Problem requirements ->
From the entries that follow, work out how many lines contain "will". Write the number only.

[Records excerpted from a collection]
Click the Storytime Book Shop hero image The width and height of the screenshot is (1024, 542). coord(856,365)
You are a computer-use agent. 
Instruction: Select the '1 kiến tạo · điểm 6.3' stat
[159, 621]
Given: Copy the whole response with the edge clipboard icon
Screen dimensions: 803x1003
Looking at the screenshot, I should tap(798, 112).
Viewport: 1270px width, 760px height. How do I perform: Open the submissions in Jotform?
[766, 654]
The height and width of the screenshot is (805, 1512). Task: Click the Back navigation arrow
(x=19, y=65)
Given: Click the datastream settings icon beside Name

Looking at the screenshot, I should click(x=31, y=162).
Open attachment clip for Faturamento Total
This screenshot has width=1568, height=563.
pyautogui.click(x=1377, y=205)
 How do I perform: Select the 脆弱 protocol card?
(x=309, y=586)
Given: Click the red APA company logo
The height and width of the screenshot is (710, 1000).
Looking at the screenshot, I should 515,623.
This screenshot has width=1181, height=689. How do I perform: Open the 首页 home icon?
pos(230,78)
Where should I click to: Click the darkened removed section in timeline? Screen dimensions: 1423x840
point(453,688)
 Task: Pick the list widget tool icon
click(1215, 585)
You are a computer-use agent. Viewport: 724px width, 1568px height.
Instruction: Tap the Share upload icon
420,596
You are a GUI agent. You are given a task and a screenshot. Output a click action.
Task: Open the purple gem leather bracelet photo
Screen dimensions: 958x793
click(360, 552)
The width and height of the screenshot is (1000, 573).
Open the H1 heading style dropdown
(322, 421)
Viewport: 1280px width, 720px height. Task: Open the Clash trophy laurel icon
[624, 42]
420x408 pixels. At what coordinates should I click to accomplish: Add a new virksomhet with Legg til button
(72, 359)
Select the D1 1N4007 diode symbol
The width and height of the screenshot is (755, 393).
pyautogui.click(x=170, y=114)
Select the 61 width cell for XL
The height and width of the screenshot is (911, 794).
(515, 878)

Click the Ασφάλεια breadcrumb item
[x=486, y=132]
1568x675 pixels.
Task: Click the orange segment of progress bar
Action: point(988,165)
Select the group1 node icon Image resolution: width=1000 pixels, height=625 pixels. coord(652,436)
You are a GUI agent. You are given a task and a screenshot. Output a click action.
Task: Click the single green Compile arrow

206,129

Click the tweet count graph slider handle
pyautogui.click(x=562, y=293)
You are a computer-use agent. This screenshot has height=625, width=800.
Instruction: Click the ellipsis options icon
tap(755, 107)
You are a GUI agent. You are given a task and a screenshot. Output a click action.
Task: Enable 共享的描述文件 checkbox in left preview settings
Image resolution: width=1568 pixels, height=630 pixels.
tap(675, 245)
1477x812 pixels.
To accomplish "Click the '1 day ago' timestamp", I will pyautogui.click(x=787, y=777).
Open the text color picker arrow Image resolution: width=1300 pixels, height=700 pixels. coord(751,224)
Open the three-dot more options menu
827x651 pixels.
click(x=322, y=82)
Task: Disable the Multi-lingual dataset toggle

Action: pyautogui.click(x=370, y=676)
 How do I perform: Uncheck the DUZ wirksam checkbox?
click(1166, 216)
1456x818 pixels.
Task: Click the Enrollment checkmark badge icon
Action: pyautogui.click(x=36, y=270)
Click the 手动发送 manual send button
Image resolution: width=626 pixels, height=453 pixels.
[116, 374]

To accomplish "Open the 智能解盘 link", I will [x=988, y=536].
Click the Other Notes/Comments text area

Solved problem ->
2